The following work is part of my undergraduate thesis project during my time at the Indian Institute of Technology, Delhi (IIT Delhi) in India.
> shapiro.test(subset(df, NRC_regions == "Over rep.")$Frequency)
Shapiro-Wilk normality test
data: subset(df, NRC_regions == "Over rep.")$Frequency
W = 0.86094, p-value < 2.2e-16
> shapiro.test(subset(df, NRC_regions == "Under rep.")$Frequency)
Shapiro-Wilk normality test
data: subset(df, NRC_regions == "Under rep.")$Frequency
W = 0.88901, p-value < 2.2e-16
From both histograms, the methylation data does not appear to be normally distributed.
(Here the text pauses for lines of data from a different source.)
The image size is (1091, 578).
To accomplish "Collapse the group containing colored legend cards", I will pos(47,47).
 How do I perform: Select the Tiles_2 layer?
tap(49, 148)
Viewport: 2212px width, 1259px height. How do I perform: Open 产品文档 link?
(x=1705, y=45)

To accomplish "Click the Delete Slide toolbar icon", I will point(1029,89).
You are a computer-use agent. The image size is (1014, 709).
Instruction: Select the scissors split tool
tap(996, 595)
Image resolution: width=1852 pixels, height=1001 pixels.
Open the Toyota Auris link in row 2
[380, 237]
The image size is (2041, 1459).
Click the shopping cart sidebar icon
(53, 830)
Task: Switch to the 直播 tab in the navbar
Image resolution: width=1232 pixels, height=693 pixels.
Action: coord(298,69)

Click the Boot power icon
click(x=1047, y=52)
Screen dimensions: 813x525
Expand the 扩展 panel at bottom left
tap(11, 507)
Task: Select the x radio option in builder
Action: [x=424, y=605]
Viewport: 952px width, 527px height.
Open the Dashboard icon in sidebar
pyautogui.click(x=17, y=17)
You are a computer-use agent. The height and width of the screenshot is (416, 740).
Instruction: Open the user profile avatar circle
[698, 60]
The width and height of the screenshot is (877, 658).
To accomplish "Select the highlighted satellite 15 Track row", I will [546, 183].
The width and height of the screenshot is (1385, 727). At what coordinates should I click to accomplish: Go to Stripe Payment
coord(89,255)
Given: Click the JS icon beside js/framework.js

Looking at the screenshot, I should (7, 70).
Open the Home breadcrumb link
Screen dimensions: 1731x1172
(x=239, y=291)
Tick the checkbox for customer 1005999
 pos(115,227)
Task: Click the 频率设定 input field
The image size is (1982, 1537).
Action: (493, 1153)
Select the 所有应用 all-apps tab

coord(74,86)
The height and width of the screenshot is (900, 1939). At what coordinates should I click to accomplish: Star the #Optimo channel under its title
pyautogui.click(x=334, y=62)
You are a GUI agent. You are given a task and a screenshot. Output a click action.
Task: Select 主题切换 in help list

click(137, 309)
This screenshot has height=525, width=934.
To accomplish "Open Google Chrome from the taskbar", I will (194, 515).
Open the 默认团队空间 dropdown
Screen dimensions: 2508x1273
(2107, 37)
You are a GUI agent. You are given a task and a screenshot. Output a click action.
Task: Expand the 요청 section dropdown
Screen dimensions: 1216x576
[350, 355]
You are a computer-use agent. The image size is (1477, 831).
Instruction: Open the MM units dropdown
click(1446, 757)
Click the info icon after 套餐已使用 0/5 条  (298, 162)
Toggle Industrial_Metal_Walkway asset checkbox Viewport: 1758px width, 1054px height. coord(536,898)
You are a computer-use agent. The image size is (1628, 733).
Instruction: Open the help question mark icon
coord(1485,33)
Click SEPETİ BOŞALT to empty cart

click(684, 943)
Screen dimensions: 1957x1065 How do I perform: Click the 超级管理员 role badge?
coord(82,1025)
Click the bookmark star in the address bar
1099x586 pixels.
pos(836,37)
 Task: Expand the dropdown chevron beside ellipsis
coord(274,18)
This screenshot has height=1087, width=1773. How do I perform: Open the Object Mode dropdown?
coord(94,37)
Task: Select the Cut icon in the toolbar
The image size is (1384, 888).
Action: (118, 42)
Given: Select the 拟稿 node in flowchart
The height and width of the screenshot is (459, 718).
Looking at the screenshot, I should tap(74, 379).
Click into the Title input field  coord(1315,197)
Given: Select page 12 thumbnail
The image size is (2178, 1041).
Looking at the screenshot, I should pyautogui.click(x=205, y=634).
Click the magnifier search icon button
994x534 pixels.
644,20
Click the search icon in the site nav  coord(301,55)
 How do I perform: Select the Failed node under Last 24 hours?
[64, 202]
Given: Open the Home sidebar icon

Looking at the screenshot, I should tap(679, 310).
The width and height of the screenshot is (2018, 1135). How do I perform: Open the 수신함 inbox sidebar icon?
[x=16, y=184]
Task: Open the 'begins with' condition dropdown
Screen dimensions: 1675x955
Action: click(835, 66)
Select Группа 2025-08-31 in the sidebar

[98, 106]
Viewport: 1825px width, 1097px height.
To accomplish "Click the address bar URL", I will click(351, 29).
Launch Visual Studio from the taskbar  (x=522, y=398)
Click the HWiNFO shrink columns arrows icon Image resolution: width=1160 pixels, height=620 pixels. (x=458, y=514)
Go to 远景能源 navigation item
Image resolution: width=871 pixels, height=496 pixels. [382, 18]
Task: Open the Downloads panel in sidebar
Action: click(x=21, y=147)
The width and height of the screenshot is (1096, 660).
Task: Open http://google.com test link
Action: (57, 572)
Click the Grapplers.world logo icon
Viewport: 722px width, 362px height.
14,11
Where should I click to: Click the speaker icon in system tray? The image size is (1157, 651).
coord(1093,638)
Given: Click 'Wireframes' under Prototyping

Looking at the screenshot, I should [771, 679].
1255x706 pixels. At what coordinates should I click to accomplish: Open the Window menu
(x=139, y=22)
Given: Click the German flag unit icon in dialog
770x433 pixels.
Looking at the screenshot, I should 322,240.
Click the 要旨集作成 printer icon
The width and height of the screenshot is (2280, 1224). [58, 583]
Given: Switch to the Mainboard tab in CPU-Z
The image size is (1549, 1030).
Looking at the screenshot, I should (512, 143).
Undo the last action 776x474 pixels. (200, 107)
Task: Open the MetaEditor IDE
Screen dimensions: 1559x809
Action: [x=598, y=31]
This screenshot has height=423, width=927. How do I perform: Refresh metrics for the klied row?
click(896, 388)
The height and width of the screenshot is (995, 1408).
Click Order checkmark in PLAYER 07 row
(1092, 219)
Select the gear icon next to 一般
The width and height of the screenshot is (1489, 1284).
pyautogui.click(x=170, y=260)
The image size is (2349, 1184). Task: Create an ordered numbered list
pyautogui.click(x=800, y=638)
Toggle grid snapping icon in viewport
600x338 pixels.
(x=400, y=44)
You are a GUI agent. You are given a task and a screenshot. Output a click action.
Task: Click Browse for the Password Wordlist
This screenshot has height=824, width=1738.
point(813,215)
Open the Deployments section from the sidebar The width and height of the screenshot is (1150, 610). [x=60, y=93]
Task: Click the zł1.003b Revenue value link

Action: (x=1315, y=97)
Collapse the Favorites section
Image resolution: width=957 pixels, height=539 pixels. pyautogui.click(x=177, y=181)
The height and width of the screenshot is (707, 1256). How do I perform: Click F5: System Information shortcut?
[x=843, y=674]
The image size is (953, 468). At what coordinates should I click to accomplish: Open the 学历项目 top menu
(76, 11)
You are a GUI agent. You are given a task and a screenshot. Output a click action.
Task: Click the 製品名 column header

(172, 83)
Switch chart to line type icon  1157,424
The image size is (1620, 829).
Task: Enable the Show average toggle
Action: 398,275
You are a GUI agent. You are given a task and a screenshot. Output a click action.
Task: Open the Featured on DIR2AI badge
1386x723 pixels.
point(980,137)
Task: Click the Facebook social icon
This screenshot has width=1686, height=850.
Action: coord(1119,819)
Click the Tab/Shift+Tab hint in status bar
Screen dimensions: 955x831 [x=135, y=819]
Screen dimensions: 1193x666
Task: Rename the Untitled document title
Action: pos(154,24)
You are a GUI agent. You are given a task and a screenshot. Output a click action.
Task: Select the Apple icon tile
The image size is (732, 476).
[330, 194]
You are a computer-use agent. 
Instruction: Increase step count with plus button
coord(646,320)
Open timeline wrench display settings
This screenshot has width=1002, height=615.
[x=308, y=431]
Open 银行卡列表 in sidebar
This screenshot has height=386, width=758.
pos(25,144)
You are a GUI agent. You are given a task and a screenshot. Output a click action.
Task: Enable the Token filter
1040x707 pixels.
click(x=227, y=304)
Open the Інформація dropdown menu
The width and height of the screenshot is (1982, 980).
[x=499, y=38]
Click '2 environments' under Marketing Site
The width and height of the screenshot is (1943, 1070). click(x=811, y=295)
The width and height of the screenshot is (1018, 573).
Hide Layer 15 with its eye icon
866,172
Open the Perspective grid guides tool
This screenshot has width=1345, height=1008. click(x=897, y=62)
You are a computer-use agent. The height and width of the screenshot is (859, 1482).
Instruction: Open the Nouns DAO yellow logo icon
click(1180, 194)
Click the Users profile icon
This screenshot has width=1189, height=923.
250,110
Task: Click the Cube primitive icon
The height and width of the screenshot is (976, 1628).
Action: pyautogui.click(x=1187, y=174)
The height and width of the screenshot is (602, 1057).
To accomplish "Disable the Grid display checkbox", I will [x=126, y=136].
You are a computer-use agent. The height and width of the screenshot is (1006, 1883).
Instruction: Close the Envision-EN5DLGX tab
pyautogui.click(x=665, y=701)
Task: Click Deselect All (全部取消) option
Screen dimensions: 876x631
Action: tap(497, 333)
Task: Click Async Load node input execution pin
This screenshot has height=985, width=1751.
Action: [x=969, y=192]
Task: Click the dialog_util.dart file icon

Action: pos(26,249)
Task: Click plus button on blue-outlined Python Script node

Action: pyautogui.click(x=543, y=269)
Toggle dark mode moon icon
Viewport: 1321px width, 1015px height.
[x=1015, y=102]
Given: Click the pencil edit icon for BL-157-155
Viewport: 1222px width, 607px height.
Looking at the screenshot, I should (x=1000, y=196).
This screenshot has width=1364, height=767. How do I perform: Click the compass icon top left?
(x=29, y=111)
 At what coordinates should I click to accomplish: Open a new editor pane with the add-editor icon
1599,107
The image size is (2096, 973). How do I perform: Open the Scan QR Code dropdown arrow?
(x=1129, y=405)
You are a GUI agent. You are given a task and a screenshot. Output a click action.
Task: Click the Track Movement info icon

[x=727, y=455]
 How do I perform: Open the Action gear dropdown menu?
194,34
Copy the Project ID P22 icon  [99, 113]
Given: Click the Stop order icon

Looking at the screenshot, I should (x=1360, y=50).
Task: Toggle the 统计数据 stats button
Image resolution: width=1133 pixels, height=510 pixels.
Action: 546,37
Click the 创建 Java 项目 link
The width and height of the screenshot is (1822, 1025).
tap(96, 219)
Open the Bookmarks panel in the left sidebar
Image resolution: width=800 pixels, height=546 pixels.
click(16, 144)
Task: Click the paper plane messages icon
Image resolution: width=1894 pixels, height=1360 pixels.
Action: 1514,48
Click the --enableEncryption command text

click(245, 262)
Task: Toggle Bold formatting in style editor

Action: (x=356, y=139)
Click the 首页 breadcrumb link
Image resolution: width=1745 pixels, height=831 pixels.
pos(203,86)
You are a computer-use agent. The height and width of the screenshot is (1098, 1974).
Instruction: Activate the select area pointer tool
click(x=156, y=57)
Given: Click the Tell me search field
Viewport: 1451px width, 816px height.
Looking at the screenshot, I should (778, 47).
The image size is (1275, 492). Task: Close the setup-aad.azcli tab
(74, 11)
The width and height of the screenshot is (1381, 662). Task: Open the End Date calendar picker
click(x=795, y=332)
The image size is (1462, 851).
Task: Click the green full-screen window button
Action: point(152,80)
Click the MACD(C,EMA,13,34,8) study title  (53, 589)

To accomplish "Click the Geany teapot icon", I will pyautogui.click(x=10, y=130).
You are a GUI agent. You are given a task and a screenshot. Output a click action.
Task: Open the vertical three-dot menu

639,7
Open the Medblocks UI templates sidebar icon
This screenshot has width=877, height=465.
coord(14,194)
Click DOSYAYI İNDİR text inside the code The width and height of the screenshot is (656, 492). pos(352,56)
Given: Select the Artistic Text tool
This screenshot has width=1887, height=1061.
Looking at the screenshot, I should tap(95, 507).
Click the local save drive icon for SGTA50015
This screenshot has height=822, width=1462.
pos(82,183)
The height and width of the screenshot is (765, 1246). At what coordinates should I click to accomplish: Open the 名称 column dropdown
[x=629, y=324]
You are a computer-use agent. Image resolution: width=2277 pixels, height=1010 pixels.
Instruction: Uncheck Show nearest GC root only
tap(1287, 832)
This is further confirmed statistically by Shapiro-Wilk's test which shows p-value < 0.05.
Thus, we reject the null hypothesis of normality for both distributions at the 5% significance level.
To statistically validate the differential methylation status between over and under represented NRC regions, we use the non-parametric Wilcoxon test
.
wilcox.test(df$Frequency ~ df$NRC_regions)
Wilcoxon rank sum test with continuity correction
data: df$Frequency by df$NRC_regions
W = 1632757, p-value < 2.2e-16
Alternative hypothesis: true location shift is not equal to 0
The p-value is less than 0.05, thus the null hypothesis is rejected and it is concluded that there is a significant difference the methylation status of two NRC regions.
To understand which genomic regions within NRC caused this differential expression, we analyzed methylation in intergenic, exonic and intronic regions.
> shapiro.test(subset(df, NRC_regions == "Over rep.")$Frequency)
Shapiro-Wilk normality test
data: subset(df, NRC_regions == "Over rep.")$Frequency
W = 0.82099, p-value < 2.2e-16
> shapiro.test(subset(df, NRC_regions == "Under rep.")$Frequency)
Shapiro-Wilk normality test
data: subset(df, NRC_regions == "Under rep.")$Frequency
W = 0.87614, p-value < 2.2e-16
Wilcoxon rank sum test with continuity correction
data: df$Frequency by df$NRC_regions
W = 801389, p-value = 2.46e-13
Alternative hypothesis: true location shift is not equal to 0
The p-value is less than 0.05. Therefore, there is a significant difference in the methylation status of two intergenic regions.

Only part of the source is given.